Guys. I realized that we’d only stayed for guys.
“Del Tegge likes you,” I blurted out.
“What?”
“Del Tegge,” I said. “He likes you.”
She shook her head. “He’s just a nice guy,” Mom told me. “He’s not interested in me that way.”
“He is, he is,” I insisted. “Sierra thinks he is and she knows about these kinds of things. And Del
asked me himself what…what he could do to make you like him.”
Mom laughed out loud at that.
“Dakota,” she said. “I sure hope you’ve really misinterpreted the guy. It’s either that or he has some kind of pervy thing for bald women.”
“Mom!”
She ran a hand across the top of her head. “There’s nothing here but the hope of hair,” she said.
“You don’t need hair to be pretty,” I said. “You tell Sierra all the time that beauty starts on the inside.”
“Well, my insides are even sadder looking than my outside these days,” Mom said. “My CAT scans even make the oncology nurses cringe.”
“No, Mom, I think you’re beautiful inside and out,” I told her.
“Thank you,” she said.
“You’re welcome.”
“But, Dakota,” she cautioned. “Don’t go getting ideas about Del and me. Guys don’t fall for women who have cancer. He’s just a nice man, trying to be a friend. I know you don’t have a lot of experience with that kind of guy, but that’s what he is. Anyway,” she said, pointing to her tattoo again, “the guy is really not my type.”
I’d said the same thing myself.
I hadn’t wanted Mom to get involved with anyone, but now I could see that involvement might be the very best thing for her. Unfortunately, I’d already screwed up things between her and Del with the foster care thing.
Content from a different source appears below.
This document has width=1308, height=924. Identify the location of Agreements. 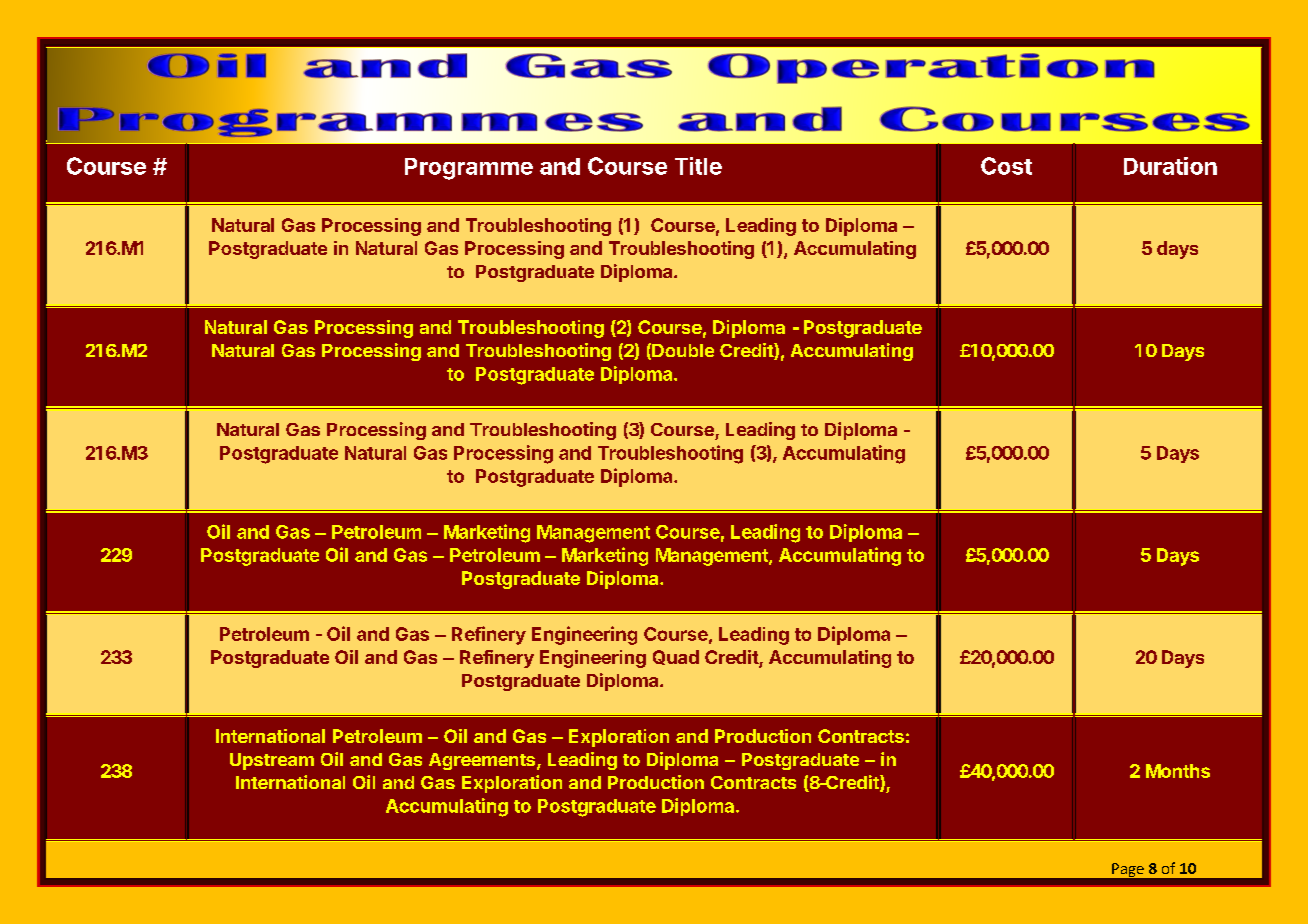
(483, 761).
There had to be something else, some other way to make a connection with a place that didn’t involve men or disease. Nobody could keep running forever. Eventually there had to be some reason to just stay put.
In midafternoon, like most every day, I made my way to Mrs. Leland’s behind-the-garage office. That day, surprisingly, Rocky trotted at my heels.
“Am I bothering you?” I asked from the doorway.
She motioned me in.
“Rocky, too?” I asked, as the dog hesitated on the step.
“Of course,” she said. “I haven’t seen much of that creature for the past few weeks.”
“He hangs with my mom, a lot,” I told her. “I don’t know why he likes her, she’s never liked animals much. We could never have a pet or anything.”